A Stipulation Made In Open Court Will Probably Rust If Left In The Rain
I have never happily allowed a client to enter into a stipulation with provisions which he or she will probably not be able to keep. Also, while I wholeheartedly subscribe to the maxim that "A bad settlement is better than a good lawsuit", I try to be careful that the "bad" provisions of a stipulation are not so awful that my client cannot ultimately digest them. It is important to keep in mind that a stipulation is a private contract, not lightly set aside by the court. That is even more so the case where the stipulation is made in open court and on the record.
The decision rendered by the 3rd Department of the Supreme Court's Appellate Division in the Estate of McLaughlin, reported here is a good cautionary tale of what happens when the client is not totally on board as to the terms and conditions of a settlement. In this particular case the objecting party resided in California and was represented by counsel with the authority to enter into a binding agreement.
The Appellate Division took the time-honored position that "a deal is a deal" and that absent establishing that the stipulation was unconscionable or the product of fraud, collusion or mutual mistake (here the "mistake" alleged by petitioner was hers alone), a stipulation will not be set aside by the court. Here the petitioner was offered $125,000 in full settlement of her claim against the estate but she later balked at executing a release when she learned that she would not also be receiving collectibles from the estate as she believed was the case.
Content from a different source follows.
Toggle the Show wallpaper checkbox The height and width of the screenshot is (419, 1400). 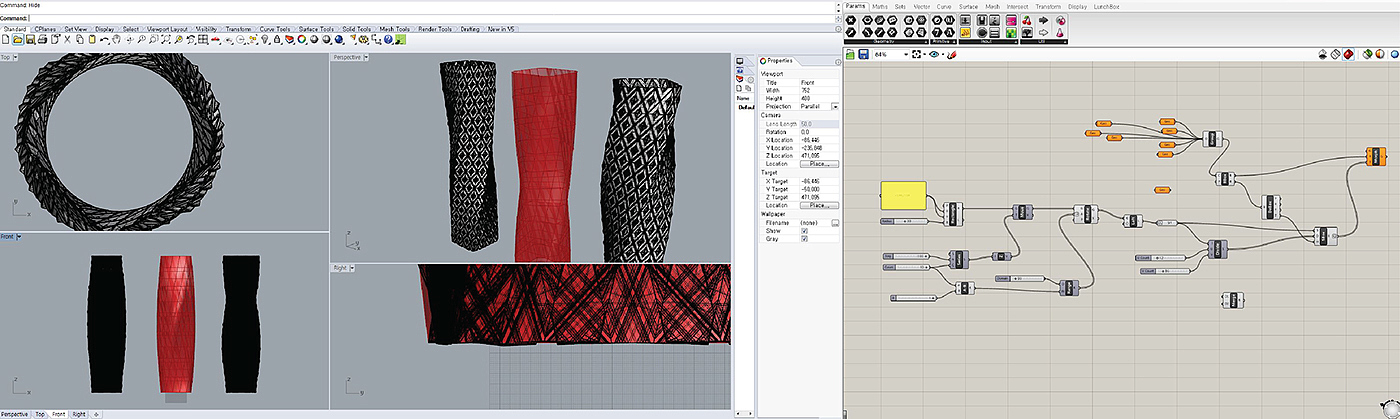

The lessons here were painful for the Petitioner and should be obvious for you.It is of the greatest importance for counsel to be certain that the client has a complete understanding of the agreement and what to expect. Keep in mind that not only does a client lack the legal training which may be needed to understand an agreement absent the guidance of skilled counsel, but also the best of us can get flustered an overlook details in matters where we are legally and emotionally involved. Once a stipulation is executed, it is usually too late to go back and make changes.